All three got out of the carriage and looked at one another.
“They are not here yet,” said Sheshkovsky, shaking the mud off. “Well? Till the show begins, let us go and find a suitable spot; there’s not room to turn round here.”
They went further up the river and soon vanished from sight. The Tatar driver sat in the carriage with his head resting on his shoulder and fell asleep. After waiting ten minutes the deacon came out of the drying-shed, and taking off his black hat that he might not be noticed, he began threading his way among the bushes and strips of maize along the bank, crouching and looking about him. The grass and maize were wet, and big drops fell on his head from the trees and bushes. “Disgraceful!” he muttered, picking up his wet and muddy skirt. “Had I realised it, I would not have come.”

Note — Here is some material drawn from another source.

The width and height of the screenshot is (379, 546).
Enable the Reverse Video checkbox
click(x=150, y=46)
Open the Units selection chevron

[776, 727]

Soon he heard voices and caught sight of them. Laevsky was walking rapidly to and fro in the small glade with bowed back and hands thrust in his sleeves; his seconds were standing at the water’s edge, rolling cigarettes.
“Strange,” thought the deacon, not recognising Laevsky’s walk; “he looks like an old man. . . .”
“How rude it is of them!” said the superintendent of the post-office, looking at his watch. “It may be learned manners to be late, but to my thinking it’s hoggish.”
Sheshkovsky, a stout man with a black beard, listened and said:
“They’re coming!”
XIX
“It’s the first time in my life I’ve seen it! How glorious!” said Von Koren, pointing to the glade and stretching out his hands to the east. “Look: green rays!”
In the east behind the mountains rose two green streaks of light, and it really was beautiful. The sun was rising.
“Good-morning!” the zoologist went on, nodding to Laevsky’s seconds. “I’m not late, am I?”
He was followed by his seconds, Boyko and Govorovsky, two very young officers of the same height, wearing white tunics, and Ustimovitch, the thin, unsociable doctor; in one hand he had a bag of some sort, and in the other hand, as usual, a cane which he held behind him. Laying the bag on the ground and greeting no one, he put the other hand, too, behind his back and began pacing up and down the glade.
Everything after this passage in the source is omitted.